But, although the Luxán team demonstrated that the Lady was an authentic Iberian piece, we still have no certainty about who she was or who she represents. There are various theories about it: a goddess, a priestess, or perhaps simply a noblewoman with a certain status in the community. During the investigation of María Pilar Luxán In addition to the age of the pigments, remains of fragments of calcium and phosphorus were discovered which, according to the team, would belong to bone ash, which would show that the Lady of Elche would have been a funerary urn. This would explain the strange hollowness of her back, which has caused rivers of ink to flow among historians.

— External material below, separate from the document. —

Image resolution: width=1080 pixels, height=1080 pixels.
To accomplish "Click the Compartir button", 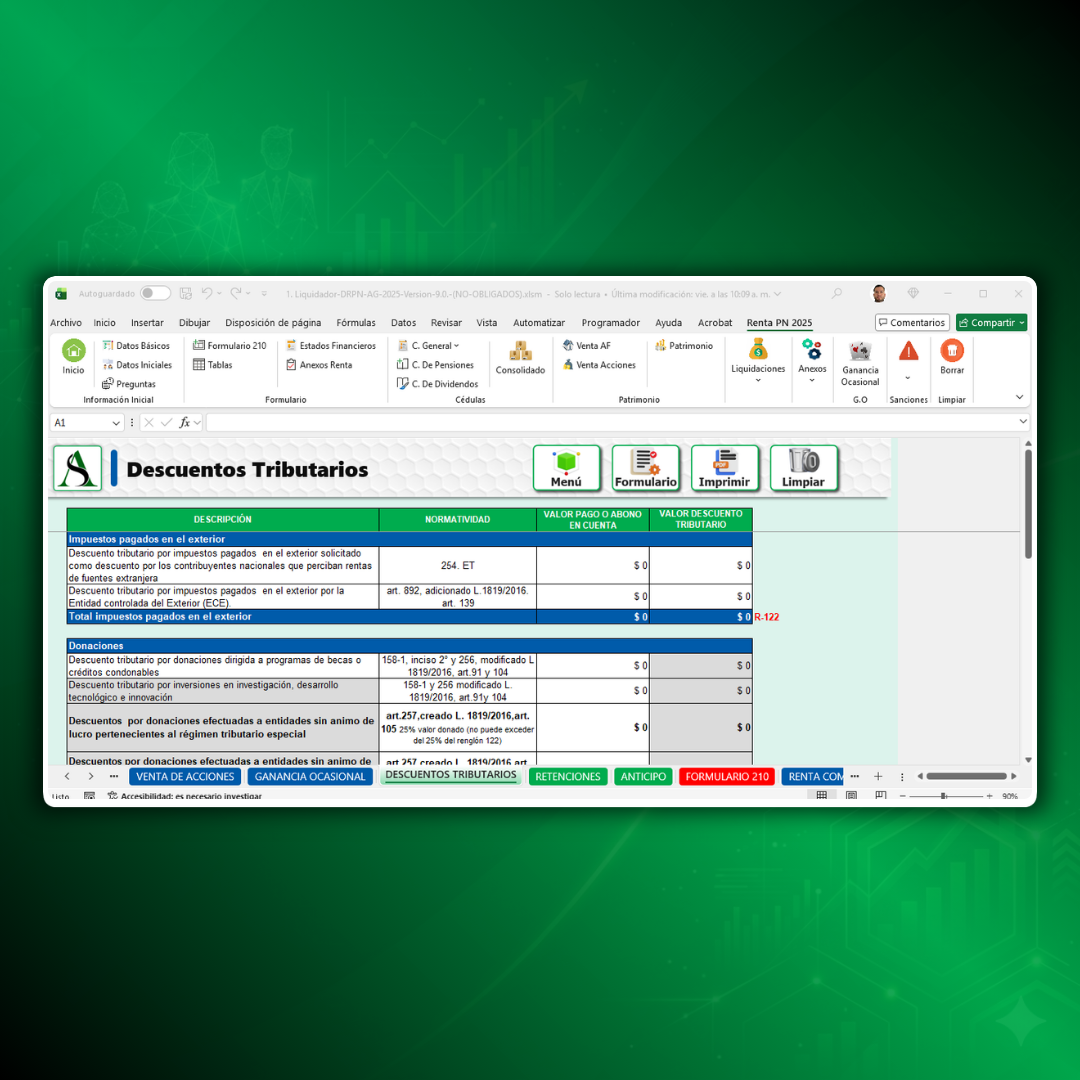I will 991,323.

Rafael Ramos Fernández (1942-2021), director of the Archaeological and History Museum of Elche and specialist in the Iberian culture of the town, in a article published in the Miguel de Cervantes Virtual Library (2006), defended the impossibility that the Lady had acted as an urn for ashes. According to Dr. Ramos, the hole in the back of the sculpture lacks the necessary dimensions for this function, and he compared the 2,571 cm3 of the cavity of the Lady of Elche with the 9,316 cm3 of those of the Lady of Baza, another famous Iberian sculpture that is known to have belonged to a tomb and was used funeral.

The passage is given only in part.